(Excerpts from a dataset)
== Segment start ==

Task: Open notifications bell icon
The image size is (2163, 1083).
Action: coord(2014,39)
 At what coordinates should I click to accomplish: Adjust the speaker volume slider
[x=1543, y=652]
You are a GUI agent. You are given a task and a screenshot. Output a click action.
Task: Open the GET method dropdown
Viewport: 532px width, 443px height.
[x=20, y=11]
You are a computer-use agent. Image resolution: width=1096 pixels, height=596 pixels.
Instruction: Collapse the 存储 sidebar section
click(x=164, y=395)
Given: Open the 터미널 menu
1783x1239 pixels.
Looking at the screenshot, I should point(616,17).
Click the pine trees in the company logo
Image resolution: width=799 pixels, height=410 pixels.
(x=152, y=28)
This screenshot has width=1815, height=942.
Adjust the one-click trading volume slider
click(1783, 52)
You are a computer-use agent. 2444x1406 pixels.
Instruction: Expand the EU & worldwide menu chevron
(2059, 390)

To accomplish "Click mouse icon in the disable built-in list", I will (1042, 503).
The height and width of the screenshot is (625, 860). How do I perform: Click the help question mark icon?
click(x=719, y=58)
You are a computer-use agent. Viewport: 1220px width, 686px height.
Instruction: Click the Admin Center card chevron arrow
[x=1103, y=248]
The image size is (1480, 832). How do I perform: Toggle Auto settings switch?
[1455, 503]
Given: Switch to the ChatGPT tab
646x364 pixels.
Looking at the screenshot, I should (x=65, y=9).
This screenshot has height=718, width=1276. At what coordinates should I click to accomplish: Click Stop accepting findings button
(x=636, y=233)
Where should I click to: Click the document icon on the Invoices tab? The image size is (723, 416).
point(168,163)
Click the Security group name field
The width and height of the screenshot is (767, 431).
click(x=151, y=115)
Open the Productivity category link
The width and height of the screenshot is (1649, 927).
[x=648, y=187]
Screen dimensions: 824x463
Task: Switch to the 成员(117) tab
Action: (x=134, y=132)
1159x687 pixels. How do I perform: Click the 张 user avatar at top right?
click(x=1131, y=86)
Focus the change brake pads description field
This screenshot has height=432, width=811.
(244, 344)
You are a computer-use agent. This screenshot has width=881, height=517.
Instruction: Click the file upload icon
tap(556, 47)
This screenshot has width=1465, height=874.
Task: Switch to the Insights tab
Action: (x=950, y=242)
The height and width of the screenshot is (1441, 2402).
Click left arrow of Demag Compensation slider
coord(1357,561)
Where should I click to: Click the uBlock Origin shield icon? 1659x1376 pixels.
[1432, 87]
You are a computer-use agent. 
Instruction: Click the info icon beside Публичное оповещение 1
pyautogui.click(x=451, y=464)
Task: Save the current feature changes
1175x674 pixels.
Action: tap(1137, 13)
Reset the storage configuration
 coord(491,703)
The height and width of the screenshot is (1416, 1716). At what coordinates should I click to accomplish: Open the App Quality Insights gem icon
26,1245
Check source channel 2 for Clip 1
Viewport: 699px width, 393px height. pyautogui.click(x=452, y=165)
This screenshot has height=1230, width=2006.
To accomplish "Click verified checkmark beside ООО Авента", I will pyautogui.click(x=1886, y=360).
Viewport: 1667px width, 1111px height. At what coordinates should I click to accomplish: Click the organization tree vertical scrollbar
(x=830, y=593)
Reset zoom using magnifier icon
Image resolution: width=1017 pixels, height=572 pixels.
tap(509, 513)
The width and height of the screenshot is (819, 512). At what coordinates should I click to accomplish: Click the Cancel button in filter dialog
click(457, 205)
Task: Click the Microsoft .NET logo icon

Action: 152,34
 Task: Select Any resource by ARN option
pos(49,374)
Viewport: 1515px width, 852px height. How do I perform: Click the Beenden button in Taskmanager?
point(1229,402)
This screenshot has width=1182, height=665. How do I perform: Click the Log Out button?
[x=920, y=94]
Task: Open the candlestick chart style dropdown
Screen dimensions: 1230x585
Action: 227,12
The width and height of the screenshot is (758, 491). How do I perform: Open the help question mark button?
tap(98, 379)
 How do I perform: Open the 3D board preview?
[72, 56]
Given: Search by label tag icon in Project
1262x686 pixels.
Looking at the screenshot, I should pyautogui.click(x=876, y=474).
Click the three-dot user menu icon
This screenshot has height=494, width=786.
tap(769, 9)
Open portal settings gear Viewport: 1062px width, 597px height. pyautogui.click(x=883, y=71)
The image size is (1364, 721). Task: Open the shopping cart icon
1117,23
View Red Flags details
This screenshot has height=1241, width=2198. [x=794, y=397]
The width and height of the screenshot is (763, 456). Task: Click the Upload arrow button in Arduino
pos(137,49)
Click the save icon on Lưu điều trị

== Segment end ==

* **Problem requirements**
Beginning with the very first line of the records above, please retype each line through the one that has "Given: Open the 터미널 menu", and add nothing.

* **Solution**
Task: Open notifications bell icon
The image size is (2163, 1083).
Action: coord(2014,39)
 At what coordinates should I click to accomplish: Adjust the speaker volume slider
[x=1543, y=652]
You are a GUI agent. You are given a task and a screenshot. Output a click action.
Task: Open the GET method dropdown
Viewport: 532px width, 443px height.
[x=20, y=11]
You are a computer-use agent. Image resolution: width=1096 pixels, height=596 pixels.
Instruction: Collapse the 存储 sidebar section
click(x=164, y=395)
Given: Open the 터미널 menu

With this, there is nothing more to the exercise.